High taxes and byzantine building regulations aren’t enough to keep industrial developers out of Illinois.
Real estate shot-callers who consider taxes a barrier to entry into the state’s market are either crying wolf or missing the myriad other benefits the country’s third-largest metro area has to offer, an array of industrial developers and lenders said during a Tuesday conference hosted by Bisnow.
“They bitch about it, but taxes are not a big expense to a company,” said Mark Goode, principal at Rosemont-based Venture One Real Estate, which owns dozens of industrial properties across the region. “You may fight for a nickel on rent, but when it gets to the CFO, they’ll ask how much labor is going to cost, and how much you’ll save on transportation.”
Taxes and transportation were both top of mind in the wake of the landmark legislative session that wrapped up in Springfield over the weekend, when lawmakers raised taxes on gasoline and other car-related expenses to fund a $45 billion capital bill. Legislators also approved a ballot measure that would raise income taxes on residents who earn more than $250,000 and created a “task force” to explore ways to bring down property taxes.
The changes come amid Mayor Lori Lightfoot’s pledge to take a tougher stance on the real estate industry, and Cook County Assessor Fritz Kaegi’s vow to make commercial real estate heavyweights shoulder a heavier share for the county’s tax burden.
Goode tried to tamp down fears that Kaegi’s new math will blow up the market for commercial and industrial operators, after some north-suburban property owners saw their assessments more than double this spring.
“He’s an elected official, and politicians in all these communities are going to be very upset if all of a sudden he doubles their taxes,” Goode said. “We’re in the first few months of a process … and he can always adjust it back down.”

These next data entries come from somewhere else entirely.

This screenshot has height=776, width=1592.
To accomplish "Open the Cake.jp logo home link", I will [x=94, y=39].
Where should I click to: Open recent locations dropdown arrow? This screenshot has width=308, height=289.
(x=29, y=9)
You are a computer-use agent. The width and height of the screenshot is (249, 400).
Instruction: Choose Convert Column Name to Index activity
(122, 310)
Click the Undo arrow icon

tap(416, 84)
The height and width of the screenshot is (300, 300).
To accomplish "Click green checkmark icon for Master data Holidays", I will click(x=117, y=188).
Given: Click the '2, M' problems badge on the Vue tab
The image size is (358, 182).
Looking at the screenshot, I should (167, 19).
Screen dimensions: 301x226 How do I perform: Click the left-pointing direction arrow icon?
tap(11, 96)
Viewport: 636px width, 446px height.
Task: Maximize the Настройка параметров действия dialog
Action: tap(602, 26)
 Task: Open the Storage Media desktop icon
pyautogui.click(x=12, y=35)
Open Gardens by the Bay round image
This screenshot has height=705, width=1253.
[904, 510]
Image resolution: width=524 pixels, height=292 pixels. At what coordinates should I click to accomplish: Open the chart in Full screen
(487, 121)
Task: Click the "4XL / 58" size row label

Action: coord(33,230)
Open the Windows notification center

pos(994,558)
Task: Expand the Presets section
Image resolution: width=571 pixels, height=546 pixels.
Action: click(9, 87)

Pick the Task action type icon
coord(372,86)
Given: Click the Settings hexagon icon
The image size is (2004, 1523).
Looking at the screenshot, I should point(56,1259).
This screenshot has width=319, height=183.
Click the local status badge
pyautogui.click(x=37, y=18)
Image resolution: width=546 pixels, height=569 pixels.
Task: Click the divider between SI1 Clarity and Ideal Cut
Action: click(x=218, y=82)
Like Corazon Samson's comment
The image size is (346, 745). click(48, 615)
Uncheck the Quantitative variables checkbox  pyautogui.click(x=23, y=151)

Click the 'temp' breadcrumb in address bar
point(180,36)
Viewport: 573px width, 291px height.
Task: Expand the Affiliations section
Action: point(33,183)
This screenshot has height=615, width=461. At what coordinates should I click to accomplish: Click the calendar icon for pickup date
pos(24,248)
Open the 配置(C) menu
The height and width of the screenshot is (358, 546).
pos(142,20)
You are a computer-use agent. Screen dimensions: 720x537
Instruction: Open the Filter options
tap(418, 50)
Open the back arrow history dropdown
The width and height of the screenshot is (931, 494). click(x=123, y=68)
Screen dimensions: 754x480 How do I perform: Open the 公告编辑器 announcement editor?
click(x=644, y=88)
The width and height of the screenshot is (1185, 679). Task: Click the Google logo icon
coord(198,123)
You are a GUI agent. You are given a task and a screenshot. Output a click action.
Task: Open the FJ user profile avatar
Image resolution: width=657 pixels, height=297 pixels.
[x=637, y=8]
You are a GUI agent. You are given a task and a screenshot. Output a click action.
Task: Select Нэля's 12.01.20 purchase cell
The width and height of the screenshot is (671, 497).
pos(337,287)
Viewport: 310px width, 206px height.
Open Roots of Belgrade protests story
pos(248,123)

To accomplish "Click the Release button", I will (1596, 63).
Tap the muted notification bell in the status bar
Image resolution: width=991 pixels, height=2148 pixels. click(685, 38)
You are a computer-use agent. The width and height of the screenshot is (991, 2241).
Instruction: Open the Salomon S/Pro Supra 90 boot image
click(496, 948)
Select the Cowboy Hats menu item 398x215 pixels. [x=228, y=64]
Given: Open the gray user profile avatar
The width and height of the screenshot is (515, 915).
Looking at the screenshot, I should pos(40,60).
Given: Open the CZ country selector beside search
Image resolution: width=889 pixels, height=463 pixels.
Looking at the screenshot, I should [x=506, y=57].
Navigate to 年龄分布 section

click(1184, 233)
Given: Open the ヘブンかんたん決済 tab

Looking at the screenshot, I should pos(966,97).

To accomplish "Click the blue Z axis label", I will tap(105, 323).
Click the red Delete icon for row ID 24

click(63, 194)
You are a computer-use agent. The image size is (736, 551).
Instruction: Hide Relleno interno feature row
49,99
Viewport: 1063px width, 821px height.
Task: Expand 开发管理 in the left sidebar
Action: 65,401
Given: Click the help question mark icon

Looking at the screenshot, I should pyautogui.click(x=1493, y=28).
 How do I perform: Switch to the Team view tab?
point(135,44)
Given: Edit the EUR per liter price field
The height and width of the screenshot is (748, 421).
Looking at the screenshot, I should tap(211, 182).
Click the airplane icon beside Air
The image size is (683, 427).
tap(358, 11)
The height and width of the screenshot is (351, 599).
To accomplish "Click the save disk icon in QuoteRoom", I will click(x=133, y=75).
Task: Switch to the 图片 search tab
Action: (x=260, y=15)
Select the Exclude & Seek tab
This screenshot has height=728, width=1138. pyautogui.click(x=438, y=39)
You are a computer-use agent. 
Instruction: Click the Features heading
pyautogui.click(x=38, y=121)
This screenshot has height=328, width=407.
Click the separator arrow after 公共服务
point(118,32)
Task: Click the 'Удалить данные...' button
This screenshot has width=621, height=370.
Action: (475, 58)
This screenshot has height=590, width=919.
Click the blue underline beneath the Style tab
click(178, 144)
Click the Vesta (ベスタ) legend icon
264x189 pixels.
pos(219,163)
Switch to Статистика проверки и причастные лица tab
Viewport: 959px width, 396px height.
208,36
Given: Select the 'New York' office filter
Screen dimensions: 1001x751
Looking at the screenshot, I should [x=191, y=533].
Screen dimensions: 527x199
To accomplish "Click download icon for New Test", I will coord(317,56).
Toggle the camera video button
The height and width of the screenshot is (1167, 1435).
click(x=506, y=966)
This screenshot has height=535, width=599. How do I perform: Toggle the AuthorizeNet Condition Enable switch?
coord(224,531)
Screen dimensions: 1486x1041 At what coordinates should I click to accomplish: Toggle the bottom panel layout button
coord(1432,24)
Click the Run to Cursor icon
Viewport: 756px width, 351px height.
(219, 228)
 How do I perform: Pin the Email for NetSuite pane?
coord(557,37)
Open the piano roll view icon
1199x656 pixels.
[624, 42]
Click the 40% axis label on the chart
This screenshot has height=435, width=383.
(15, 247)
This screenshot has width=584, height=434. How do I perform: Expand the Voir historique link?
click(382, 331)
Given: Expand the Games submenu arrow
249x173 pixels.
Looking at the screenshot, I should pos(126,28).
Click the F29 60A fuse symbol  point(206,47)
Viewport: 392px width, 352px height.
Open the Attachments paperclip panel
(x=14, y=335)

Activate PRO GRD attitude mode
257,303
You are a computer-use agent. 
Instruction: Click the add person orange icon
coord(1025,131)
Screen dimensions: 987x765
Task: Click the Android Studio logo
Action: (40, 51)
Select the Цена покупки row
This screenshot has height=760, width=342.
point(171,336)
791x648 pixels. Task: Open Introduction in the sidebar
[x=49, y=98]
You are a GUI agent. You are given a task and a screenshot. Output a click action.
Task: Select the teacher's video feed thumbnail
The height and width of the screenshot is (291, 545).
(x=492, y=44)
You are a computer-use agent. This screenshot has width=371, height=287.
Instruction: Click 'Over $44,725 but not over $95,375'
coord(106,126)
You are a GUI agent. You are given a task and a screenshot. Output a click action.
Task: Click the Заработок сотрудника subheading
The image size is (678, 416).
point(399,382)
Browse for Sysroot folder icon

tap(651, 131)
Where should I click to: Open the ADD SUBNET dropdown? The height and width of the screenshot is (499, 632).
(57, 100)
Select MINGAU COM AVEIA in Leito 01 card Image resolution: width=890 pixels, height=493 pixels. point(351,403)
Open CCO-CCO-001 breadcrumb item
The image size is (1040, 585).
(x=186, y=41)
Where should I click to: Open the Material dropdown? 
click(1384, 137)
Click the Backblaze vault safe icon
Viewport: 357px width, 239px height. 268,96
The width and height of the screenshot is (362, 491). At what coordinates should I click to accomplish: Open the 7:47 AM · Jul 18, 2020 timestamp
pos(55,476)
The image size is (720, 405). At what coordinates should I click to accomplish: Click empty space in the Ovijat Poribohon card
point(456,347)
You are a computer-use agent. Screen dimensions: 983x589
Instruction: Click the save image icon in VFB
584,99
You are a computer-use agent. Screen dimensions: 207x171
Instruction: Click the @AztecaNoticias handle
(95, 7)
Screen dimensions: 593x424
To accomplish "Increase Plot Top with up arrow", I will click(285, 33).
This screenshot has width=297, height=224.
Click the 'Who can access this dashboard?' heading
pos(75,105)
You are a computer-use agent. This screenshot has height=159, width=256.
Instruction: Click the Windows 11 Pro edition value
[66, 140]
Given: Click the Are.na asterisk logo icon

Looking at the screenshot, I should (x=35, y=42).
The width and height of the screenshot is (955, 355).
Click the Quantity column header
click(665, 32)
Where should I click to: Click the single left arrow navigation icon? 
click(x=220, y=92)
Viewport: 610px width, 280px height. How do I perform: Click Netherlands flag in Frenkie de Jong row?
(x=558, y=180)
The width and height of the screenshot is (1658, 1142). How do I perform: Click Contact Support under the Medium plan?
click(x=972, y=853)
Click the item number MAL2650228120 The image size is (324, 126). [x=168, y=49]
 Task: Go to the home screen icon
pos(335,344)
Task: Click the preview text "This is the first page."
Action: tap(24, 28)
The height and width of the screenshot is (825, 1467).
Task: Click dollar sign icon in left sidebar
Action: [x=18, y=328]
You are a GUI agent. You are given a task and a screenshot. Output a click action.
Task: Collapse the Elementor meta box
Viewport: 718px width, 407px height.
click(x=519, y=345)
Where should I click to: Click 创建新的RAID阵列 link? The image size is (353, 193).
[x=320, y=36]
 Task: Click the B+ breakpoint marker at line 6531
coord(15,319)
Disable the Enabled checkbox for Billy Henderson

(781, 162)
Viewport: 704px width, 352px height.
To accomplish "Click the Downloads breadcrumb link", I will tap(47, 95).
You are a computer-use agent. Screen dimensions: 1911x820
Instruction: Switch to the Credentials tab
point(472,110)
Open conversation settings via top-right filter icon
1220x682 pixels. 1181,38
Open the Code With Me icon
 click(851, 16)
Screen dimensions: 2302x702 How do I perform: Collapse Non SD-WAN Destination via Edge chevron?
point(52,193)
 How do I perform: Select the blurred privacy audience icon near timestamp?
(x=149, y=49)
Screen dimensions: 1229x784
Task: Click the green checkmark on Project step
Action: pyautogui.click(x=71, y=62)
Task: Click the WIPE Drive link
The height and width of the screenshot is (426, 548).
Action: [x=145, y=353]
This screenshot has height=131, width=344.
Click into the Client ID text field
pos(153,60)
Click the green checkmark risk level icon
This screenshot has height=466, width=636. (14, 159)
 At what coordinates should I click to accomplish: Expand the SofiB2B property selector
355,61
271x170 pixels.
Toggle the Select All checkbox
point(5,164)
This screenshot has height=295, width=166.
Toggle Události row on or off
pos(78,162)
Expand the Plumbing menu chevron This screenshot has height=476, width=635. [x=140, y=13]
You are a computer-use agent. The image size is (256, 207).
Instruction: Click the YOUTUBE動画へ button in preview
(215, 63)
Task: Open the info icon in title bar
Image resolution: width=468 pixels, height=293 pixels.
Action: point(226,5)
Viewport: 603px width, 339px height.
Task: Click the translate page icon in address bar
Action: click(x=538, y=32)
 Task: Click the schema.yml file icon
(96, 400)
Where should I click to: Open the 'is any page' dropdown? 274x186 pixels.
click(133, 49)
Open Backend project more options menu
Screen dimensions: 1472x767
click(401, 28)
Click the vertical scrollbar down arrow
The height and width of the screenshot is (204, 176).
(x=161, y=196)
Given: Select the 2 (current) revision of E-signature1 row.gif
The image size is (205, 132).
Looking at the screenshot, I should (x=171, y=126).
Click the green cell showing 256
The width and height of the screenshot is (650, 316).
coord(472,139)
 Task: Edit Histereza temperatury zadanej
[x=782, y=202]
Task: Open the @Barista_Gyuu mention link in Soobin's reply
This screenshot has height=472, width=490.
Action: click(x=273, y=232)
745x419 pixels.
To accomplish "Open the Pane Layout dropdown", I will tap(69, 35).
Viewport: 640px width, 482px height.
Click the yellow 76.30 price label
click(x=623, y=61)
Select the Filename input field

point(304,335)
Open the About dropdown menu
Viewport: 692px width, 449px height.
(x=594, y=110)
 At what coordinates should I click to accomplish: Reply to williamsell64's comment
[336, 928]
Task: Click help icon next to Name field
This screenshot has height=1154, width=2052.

Political obstacles and the shrinking availability of wide-open properties in Chicago have driven industrial developers to cities like Louisville, Nashville and Columbus, Ohio, where warehouse construction has spiked dramatically in the last several years, panelists said.
Those smaller cities have seen a “much larger demand” for large-scale new construction and warehouses suited to unique tenants, while smaller in-fill sites are Chicago’s “bread and butter,” said Jim McGill, who leads the nascent industrial division of CA Ventures.
But the Chicago area is one of the only regions with enough “human resources” to satisfy companies’ voracious demand for employees in a drum-tight national labor market, according to James Martell, CEO of the Chicago-based Logistics Property Company.
“You may see some yield benefits looking at other markets, but Chicago is still the industrial hub of the Midwest,” Martell said. “Everything has to flow through here at some point, so with all of the political issues, there’s still going to be a demand for industrial real estate driven by logistics activity.”
Logistics Property Company announced plans this year for a 900,000-square-foot shipping campus in south-suburban Country Club Hills and a 137,000-square-foot “last-mile” facility in McKinley Park on the Near South Side, set to join the more than 17 million square feet it’s already built around the country.
It’s among a multitude of developers and other investors cashing in on the region’s 6.3 percent industrial vacancy rate, an 18-year low.
This week, New York-based investment giant Blackstone made an eye-popping $19 billion bet on the industrial sector with its purchase of a nationwide warehouse portfolio from Singapore-based GLP Pte.